El torbellino de la vida

El ritmo de vida ha adquirido una velocidad que en ocasiones supera nuestra capacidad de adaptación.   Ni bien hemos terminado una actividad, tenemos en mente diversos pendientes, asuntos a resolver, nuevos proyectos a analizar, generando así  la sensación de fatiga y de impotencia frente a los múltiples retos que ocurren simultáneamente.  El estar constantemente en movimiento y “sin tiempo que perder” lleva a la persona a una sensación de desasosiego.

El conocido psicólogo Víctor Frankl describía este fenómeno como la “enfermedad de los managers”, que llevados por su afán de trabajo y voluntad de poder se arrojan a una actividad intensa, cayendo en un sinsentido (“Ante el vacío existencial”).   Al poner toda la valoración personal en las metas, proyectos o eficacia con que se realizan, se genera una distorsión tal que se descuidan otros aspectos fundamentales de la realidad personal.   Si por alguna razón se genera algún tipo de fracaso en el trabajo, su estima y valoración se ven seriamente afectados.   Esto afecta también la manera cómo se relaciona con las personas.  Al  fijarse simplemente en la eficacia o productividad, descalifica a las personas como “incompetentes” si es que no cumplen con sus parámetros.

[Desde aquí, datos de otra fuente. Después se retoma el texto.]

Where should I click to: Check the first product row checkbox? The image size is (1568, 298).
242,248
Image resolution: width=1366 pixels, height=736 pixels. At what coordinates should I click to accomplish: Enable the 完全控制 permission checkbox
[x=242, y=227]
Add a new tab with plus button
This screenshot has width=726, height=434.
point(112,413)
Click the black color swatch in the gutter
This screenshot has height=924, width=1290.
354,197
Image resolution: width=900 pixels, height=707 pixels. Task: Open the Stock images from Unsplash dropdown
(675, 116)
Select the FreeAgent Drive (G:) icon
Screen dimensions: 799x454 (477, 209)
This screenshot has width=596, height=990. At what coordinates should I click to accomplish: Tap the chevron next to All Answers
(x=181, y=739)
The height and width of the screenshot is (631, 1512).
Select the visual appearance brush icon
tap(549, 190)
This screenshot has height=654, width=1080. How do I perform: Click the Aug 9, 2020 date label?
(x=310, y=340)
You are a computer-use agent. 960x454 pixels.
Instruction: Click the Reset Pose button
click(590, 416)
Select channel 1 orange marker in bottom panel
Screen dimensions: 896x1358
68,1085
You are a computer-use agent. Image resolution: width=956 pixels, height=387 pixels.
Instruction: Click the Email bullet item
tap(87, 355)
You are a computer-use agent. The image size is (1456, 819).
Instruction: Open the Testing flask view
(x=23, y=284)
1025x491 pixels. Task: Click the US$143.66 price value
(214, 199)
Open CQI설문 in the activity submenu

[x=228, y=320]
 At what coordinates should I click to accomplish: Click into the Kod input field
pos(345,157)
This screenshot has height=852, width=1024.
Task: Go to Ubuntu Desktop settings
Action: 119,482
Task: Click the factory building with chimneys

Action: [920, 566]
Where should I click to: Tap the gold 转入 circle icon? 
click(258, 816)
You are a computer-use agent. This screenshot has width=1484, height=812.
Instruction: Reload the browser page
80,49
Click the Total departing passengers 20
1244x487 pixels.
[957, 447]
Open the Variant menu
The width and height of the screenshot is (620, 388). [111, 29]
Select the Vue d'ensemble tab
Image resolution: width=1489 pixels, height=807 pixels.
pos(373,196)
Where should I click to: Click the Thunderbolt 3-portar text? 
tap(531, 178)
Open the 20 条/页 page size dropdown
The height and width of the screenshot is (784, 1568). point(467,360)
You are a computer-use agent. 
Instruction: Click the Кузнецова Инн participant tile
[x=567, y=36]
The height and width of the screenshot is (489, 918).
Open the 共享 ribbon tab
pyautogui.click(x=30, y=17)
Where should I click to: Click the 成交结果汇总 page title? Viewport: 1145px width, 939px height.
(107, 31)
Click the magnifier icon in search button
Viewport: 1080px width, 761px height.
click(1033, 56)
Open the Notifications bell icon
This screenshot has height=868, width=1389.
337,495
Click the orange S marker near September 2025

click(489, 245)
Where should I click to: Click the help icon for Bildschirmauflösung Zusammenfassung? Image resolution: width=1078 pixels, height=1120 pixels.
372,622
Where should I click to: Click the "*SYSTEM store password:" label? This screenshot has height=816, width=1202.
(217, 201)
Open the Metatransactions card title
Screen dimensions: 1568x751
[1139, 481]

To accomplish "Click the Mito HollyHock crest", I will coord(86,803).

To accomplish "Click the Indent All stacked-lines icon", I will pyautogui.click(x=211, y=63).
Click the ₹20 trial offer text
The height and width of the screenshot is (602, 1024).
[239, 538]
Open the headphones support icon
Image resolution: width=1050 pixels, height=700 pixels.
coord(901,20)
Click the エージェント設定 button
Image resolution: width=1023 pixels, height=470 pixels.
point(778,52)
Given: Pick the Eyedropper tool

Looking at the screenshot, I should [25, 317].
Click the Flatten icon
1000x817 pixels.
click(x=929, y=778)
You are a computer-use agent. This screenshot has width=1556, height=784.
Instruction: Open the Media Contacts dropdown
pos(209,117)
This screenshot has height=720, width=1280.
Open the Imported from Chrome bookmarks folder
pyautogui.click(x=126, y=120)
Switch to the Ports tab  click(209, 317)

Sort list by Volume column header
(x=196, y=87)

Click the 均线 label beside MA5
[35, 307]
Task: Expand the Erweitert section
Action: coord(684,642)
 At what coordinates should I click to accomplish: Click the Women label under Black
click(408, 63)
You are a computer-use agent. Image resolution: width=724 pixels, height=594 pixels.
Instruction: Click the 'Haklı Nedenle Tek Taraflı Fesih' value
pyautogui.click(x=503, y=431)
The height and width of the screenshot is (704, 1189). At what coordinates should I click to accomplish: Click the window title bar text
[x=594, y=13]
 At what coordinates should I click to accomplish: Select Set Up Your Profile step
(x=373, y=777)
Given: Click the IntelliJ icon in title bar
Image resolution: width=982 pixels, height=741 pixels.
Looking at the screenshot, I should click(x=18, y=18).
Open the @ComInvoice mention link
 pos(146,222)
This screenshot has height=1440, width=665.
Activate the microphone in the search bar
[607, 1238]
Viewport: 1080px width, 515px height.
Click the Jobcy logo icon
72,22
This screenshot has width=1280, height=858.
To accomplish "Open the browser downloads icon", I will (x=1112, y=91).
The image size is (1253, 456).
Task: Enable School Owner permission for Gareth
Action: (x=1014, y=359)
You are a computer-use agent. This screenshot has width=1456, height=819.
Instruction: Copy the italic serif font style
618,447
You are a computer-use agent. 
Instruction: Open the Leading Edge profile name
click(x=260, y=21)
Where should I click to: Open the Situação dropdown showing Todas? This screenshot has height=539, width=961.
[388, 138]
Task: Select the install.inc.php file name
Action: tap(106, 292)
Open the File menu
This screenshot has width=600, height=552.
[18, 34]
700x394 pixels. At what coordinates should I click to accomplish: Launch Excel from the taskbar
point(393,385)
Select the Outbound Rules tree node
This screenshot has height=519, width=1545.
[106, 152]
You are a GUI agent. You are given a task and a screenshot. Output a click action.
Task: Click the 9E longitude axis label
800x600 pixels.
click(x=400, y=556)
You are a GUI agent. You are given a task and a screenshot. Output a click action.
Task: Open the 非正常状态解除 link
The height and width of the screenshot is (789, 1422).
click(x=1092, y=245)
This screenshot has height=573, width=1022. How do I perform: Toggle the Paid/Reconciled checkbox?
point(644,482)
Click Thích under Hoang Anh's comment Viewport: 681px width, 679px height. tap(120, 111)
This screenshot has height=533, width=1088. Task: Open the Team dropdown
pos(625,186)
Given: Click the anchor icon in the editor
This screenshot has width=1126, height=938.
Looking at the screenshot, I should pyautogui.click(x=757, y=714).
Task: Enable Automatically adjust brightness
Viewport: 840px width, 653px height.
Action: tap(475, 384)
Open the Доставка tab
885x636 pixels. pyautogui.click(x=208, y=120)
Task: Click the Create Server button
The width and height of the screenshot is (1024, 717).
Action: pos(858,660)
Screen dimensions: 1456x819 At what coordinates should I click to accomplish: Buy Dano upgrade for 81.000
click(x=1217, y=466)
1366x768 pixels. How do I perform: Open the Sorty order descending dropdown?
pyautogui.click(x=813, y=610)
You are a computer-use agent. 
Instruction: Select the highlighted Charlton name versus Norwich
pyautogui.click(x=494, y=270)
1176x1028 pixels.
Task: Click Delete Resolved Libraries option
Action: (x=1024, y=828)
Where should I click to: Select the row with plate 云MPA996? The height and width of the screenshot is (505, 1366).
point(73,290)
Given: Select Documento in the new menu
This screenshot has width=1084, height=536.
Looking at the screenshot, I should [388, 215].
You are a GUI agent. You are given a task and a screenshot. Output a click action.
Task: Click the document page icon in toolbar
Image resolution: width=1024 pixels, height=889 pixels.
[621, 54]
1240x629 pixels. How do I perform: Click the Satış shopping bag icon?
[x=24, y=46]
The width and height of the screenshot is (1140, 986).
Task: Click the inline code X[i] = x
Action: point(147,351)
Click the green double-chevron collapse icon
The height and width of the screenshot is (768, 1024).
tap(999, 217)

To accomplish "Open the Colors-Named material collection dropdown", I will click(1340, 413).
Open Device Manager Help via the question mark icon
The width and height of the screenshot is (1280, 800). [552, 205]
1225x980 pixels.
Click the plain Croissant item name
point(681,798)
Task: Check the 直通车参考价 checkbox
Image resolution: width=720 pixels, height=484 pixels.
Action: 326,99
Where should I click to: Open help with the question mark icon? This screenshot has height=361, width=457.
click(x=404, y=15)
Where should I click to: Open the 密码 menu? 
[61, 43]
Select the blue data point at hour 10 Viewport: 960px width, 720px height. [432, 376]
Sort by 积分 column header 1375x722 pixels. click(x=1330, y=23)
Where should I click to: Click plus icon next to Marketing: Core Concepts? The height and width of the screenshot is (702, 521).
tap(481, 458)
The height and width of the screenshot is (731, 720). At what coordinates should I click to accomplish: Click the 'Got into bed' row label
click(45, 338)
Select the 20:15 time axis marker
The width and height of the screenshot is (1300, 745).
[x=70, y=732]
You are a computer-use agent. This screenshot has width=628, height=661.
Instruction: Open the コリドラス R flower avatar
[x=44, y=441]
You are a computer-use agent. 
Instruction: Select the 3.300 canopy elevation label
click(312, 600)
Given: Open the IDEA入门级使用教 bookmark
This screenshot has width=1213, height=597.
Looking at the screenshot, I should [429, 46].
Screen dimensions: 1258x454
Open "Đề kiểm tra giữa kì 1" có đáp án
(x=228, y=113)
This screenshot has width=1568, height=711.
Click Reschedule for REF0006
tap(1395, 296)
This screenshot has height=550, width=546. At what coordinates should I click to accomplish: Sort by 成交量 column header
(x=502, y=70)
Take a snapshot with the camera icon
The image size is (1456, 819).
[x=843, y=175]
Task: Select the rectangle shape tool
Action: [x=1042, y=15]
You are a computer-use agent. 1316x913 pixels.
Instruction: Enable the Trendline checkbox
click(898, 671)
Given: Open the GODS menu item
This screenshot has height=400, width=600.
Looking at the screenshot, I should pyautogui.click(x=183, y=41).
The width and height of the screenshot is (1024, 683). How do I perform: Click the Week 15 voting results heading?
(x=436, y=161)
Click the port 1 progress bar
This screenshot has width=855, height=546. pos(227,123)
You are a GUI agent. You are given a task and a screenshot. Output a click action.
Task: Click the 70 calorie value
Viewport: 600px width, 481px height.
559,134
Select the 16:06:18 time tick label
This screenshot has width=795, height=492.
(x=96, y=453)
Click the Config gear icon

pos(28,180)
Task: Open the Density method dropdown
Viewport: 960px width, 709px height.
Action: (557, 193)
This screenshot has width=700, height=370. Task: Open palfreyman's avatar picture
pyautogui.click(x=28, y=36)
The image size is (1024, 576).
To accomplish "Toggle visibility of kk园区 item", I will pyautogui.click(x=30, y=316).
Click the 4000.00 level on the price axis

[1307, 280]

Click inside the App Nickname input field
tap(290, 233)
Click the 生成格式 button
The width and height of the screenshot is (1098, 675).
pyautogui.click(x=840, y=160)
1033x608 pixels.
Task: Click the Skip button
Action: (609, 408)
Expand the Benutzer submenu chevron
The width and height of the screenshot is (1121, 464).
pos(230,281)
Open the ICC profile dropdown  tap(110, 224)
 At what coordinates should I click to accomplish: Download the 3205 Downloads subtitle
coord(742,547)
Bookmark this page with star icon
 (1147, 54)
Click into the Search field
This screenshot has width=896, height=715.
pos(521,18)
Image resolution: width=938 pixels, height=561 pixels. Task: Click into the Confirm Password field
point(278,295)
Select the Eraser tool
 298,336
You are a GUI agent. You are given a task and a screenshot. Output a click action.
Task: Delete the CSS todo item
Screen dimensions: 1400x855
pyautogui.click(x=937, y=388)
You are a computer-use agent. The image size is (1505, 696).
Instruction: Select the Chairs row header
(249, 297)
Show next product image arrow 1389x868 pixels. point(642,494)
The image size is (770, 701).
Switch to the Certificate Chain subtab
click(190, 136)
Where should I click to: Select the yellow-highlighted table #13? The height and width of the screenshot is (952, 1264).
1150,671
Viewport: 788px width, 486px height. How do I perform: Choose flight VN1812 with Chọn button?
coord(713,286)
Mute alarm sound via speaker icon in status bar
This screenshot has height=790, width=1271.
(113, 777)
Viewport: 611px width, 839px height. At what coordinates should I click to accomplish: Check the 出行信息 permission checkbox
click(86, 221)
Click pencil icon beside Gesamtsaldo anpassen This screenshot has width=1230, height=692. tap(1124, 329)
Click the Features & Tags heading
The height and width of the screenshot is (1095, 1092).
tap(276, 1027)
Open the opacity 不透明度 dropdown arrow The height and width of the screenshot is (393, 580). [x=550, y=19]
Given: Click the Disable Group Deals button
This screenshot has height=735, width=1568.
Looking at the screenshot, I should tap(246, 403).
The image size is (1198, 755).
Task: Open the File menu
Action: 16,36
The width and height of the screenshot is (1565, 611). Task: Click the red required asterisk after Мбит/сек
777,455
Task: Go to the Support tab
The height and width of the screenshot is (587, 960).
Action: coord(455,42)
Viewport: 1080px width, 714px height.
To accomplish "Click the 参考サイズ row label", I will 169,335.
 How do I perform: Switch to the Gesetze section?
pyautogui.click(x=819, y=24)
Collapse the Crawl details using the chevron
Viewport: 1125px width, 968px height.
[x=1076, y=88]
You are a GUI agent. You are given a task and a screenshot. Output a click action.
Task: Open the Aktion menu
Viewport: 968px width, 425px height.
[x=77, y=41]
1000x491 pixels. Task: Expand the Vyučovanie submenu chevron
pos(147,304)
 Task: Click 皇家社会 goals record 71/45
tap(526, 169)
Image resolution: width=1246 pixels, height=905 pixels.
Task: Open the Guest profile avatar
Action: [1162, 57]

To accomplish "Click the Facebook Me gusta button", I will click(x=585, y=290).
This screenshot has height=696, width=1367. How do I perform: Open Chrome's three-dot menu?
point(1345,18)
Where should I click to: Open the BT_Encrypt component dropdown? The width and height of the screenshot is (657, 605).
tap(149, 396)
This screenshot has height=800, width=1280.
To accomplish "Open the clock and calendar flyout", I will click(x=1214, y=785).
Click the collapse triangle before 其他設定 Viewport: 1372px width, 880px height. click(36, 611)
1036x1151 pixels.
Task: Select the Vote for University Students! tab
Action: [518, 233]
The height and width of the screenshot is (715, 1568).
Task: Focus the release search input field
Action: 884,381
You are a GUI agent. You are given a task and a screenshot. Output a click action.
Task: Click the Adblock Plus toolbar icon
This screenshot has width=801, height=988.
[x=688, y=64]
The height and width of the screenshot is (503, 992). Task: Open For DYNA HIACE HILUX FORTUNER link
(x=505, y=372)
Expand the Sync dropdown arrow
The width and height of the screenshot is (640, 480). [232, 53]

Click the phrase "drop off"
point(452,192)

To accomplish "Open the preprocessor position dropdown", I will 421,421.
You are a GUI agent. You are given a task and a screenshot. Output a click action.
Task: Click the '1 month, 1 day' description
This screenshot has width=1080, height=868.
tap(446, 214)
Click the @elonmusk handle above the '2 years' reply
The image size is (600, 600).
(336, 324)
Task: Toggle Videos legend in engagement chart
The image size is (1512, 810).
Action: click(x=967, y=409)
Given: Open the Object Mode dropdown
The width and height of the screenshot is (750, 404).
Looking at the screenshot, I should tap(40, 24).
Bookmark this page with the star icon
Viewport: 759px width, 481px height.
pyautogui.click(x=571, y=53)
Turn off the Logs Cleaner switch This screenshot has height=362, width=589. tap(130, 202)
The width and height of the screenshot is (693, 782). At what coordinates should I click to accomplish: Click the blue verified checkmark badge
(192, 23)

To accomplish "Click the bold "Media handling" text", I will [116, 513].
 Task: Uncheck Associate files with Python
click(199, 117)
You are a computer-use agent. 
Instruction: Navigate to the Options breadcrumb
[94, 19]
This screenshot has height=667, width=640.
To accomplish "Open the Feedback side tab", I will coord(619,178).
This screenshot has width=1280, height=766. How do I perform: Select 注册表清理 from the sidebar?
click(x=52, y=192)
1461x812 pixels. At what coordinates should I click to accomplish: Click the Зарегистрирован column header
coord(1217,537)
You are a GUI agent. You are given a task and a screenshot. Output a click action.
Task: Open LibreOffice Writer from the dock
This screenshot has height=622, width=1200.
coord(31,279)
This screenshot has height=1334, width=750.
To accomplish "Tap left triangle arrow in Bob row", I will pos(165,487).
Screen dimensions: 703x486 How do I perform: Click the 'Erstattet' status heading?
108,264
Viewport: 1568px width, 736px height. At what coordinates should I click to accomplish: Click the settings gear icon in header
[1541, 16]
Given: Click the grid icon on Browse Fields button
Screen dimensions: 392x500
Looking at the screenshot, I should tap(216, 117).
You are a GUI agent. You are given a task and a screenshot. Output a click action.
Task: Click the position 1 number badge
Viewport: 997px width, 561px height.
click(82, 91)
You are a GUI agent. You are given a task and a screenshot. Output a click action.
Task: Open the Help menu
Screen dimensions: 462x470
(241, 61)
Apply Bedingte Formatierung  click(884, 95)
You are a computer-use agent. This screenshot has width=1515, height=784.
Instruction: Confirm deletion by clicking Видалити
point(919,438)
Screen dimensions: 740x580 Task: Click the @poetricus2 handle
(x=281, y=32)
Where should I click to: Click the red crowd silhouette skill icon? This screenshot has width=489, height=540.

Es necesario tener una correcta aproximación a nuestra realidad entendiendo que nuestro valor no radica simplemente en nuestra capacidad de producir o hacer, sino en lo que realmente somos como personas, en nuestra interioridad, que le da sustento y valor a lo que hacemos, teniendo una mirada más profunda de nosotros y de los que nos rodean.  De esta forma nuestras acciones no estarán desligadas de lo que somos como personas ni de nuestras opciones fundamentales.

En el plano práctico, implica evitar la distorsión de  estar siempre pendiente de lo que falta por hacer o queriendo controlar todas las variables; enfrentar cada situación en el momento que se requiera con el máximo de atención posible evitando la dispersión y ponernos plazos realistas para la consecución de las metas o fines.  No dejemos que la vida nos arrastre por caminos que no hemos elegido; construyamos los senderos por los cuáles queremos encauzar nuestras vidas y las de nuestros seres queridos.